En el caso de Total, el Ministerio de Recursos Naturales ruso confirmó que ya ha presentado una petición en este sentido que, en última instancia, podría acarrearle a la compañía la imposición de una multa o la anulación del permiso de explotación. Desde la petrolera gala aseguraron que están cumpliendo todas sus obligaciones legales.

Total lidera un consorcio, en el que participan la noruega Norsk Hydro y la rusa Nenets Oil, para la producción de gas y petróleo en el campo de Kharyaga. El ministerio ruso acusa a la compañía de inflar los costes del proyecto y de acumular retrasos en su puesta en marcha.

Los mismos problemas detectados en las explotaciones de Exxon y Shell. Precisamente, el Ejecutivo ruso advirtió también ayer que podría no dar luz verde a los 4.200 millones de dólares (3.286 millones de euros) de sobrecoste planteados por Exxon.
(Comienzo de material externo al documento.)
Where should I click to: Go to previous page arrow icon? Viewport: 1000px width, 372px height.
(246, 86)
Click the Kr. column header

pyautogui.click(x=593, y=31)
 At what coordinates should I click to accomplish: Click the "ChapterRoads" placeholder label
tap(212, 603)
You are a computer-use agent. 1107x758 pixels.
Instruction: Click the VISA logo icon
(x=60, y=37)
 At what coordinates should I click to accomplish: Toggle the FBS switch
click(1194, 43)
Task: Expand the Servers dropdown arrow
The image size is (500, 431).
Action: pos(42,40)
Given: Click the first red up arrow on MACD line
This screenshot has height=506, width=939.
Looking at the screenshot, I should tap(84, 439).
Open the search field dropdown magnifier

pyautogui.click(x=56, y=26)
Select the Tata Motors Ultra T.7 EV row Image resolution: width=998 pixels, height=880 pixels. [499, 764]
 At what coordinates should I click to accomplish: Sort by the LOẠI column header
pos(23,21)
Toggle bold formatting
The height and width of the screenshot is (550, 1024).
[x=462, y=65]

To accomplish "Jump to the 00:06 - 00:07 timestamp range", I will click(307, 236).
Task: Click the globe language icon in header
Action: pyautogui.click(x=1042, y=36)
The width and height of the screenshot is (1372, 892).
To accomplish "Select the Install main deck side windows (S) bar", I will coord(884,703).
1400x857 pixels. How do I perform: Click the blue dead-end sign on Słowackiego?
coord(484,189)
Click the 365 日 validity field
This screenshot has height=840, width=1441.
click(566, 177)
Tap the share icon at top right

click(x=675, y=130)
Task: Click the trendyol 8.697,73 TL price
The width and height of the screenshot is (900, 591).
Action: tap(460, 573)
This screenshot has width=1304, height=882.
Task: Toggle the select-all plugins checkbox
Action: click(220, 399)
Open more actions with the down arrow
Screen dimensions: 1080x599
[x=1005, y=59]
En el caso de Shell, su propuesta para duplicar el presupuesto inicial todavía está pendiente de ser aprobada por las autoridades rusas.

El problema de fondo es que los sobrecostes merman los beneficios de Moscú (el 50% de los ingresos del proyecto son para el Estado ruso), que también se ven perjudicados por los contratos de explotación compartida que firmaron las petroleras en los años 90 y que Putin quiere modificar. Sin estos contratos, Rusia podría ingresar en concepto de impuestos, por ejemplo, hasta 313 millones de euros de Sajalín-2. Ahora sólo percibe 15,6 millones.